Optimizing Alignment with Less: Leveraging Data Augmentation for Personalized Evaluation
Javad Seraj, Mohammad Mahdi Mohajeri, Mohammad Javad Dousti, Majid Nili Ahmadabadi
TL;DR
The paper tackles the challenge of personalizing automatic evaluation with limited data by proposing a data-efficient data-augmentation pipeline to align open LLMs with a human reference judge. It introduces three augmentation strategies—Naïve Data Creation, Pool of Feedback, and Efficient Sampling—to generate and select preference data, then uses Direct Preference Optimization (DPO) with LoRA-tuned Llama-3.1-8B-Instruct to align the evaluator to a GPT-4 reference across math reasoning and truthful QA tasks.
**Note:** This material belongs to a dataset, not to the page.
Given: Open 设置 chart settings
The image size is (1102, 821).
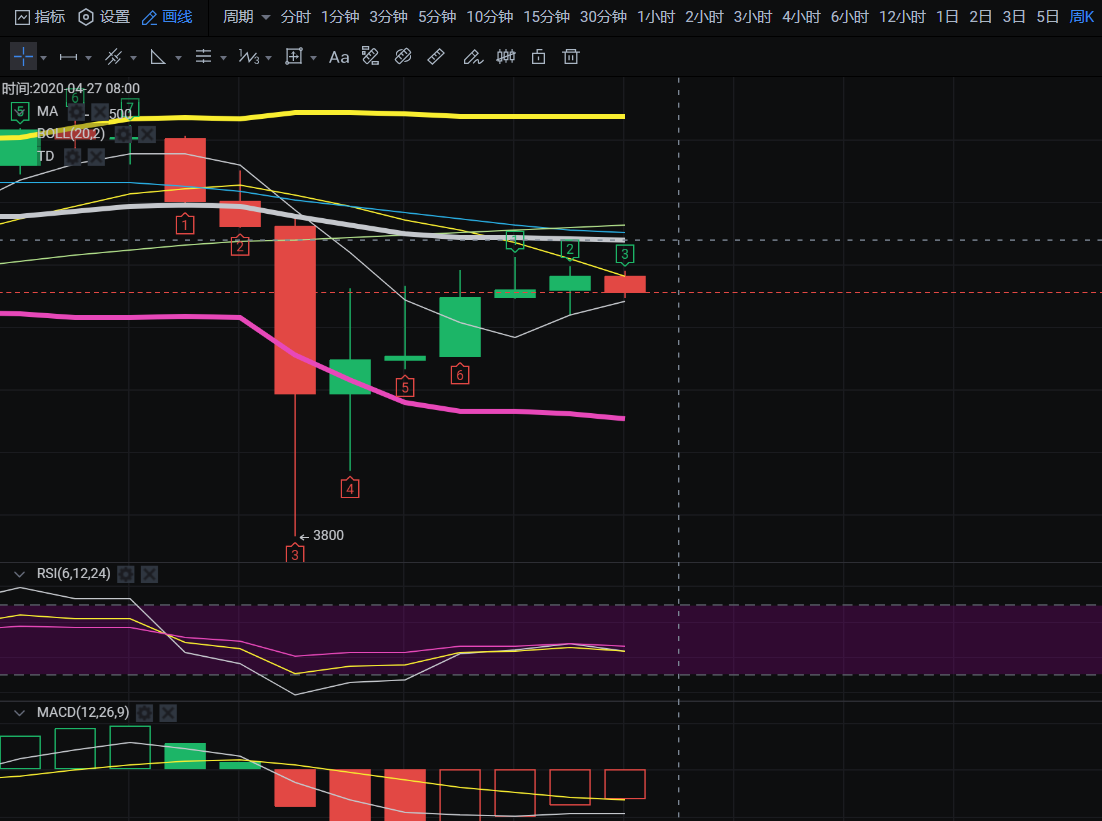Looking at the screenshot, I should tap(104, 17).
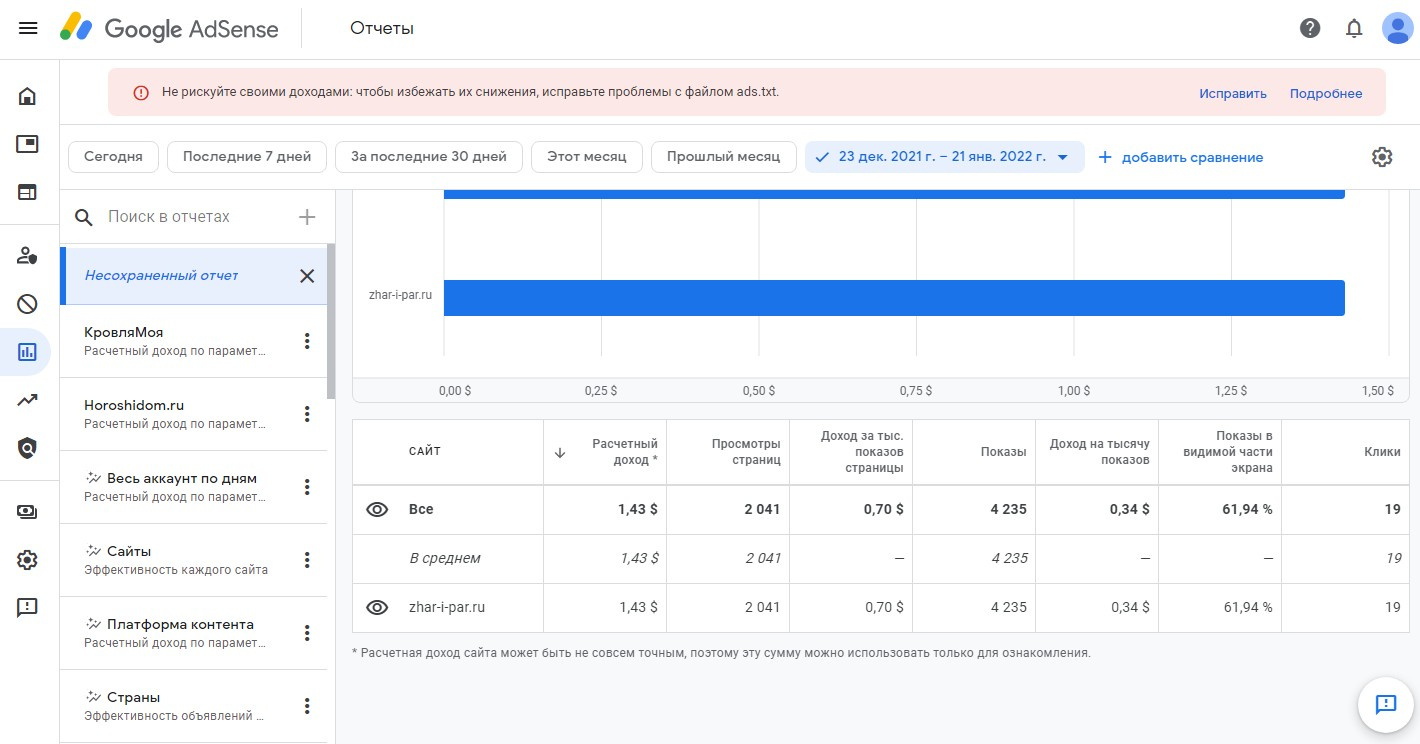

Results show that data augmentation, especially the Pool of Feedback and Efficient Sampling methods, improves alignment with the reference judge (e.g., up to ~0.63 Pearson on BigGen-Bench, vs ~0.54 with naïve data) and can surpass the base model in key tasks. The work demonstrates that effective data selection and reasoning-augmented augmentation can enable open LLMs to achieve competitive personalized evaluation with scarce data, offering practical implications for scalable, customized evaluation pipelines.
Abstract
Automatic evaluation by large language models (LLMs) is a prominent topic today; however, judgment and evaluation tasks are often subjective and influenced by various factors, making adaptation challenging. While many studies demonstrate the capabilities of state-of-the-art proprietary LLMs in comparison to human evaluators, they often struggle to adapt to reference evaluators over time, a requirement for achieving personalized judgment. Additionally, numerous works have attempted to apply open LLMs as judges or evaluators, but these efforts frequently overlook the limitations of working with scarce data. Personalized judgment is inherently associated with limited data scenarios, which are common in many real-world problems. Our work aims to present a data augmentation technique to select a more effective sample from limited data in order to align an open LLM with human preference. Our work achieves approximately 7% improvements in Pearson correlation with a reference judge over the baseline,and 30% improvement over the base model (Llama3.1-8B-Instruct) in the mathematical reasoning evaluation task. demonstrating that augmenting selecting more effective preference data enables our approach to surpass baseline methods.